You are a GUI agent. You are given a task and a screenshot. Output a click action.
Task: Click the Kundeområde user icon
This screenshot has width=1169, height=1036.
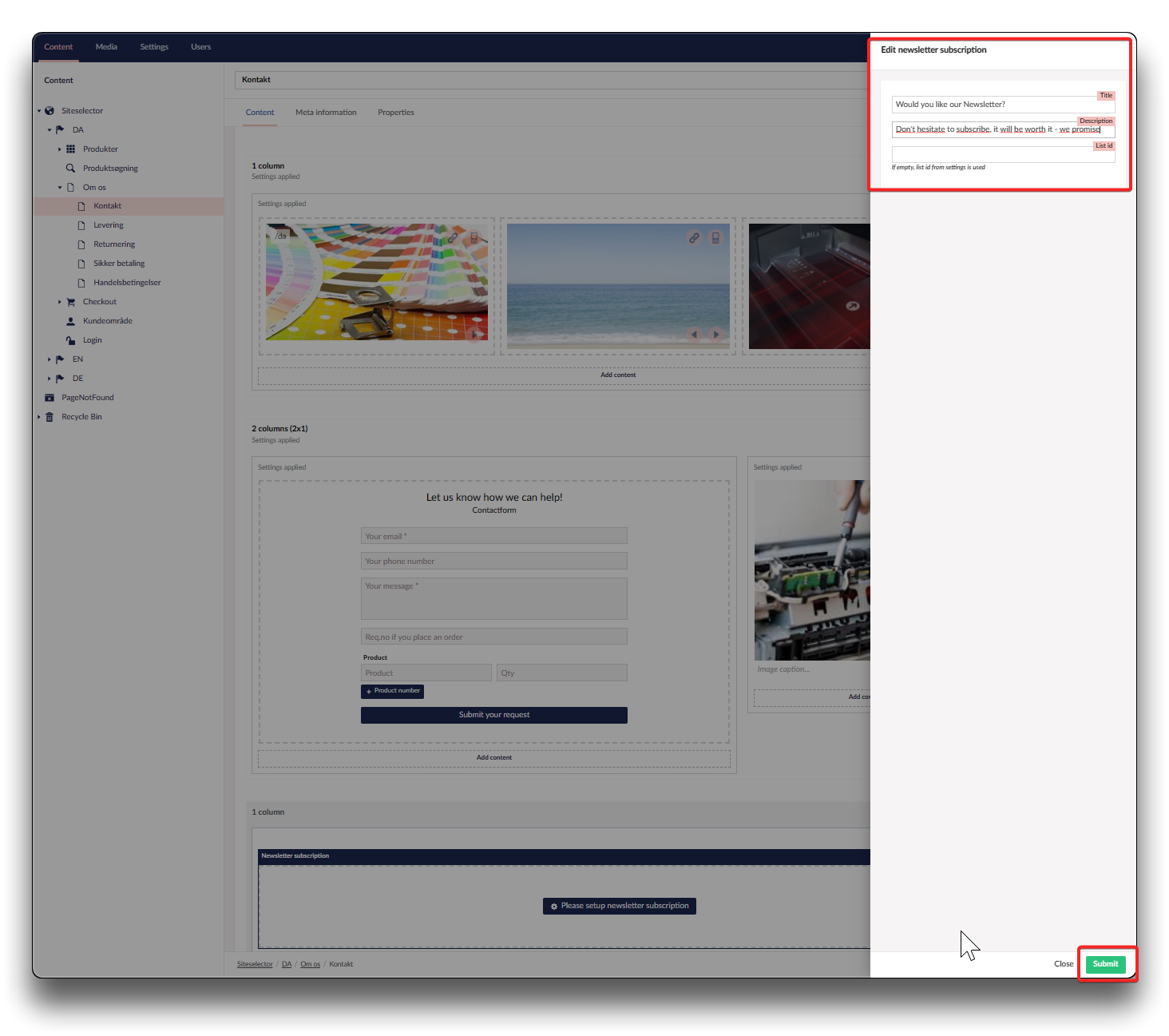(70, 321)
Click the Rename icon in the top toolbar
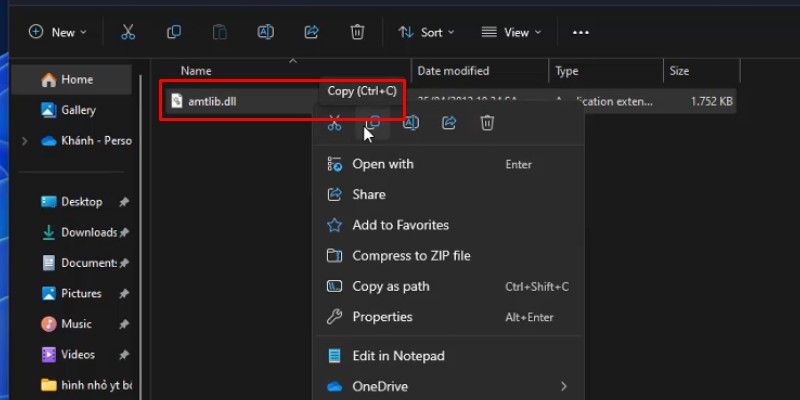 point(266,32)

+---+

## WHAT YOU HAVE TO DO:
Lay out every text line of the records above as a Markdown table with the columns Row and Line, numbering the lines in order and skipping any blank ones. Leave the pictures out.

## ANSWER FOR THE TASK:
| Row | Line |
|---|---|
| 1 | You are a GUI agent. You are given a task and a screenshot. Output a click action. |
| 2 | Task: Click the Kundeområde user icon |
| 3 | This screenshot has width=1169, height=1036. |
| 4 | (70, 321) |
| 5 | Click the Rename icon in the top toolbar |
| 6 |  point(266,32) |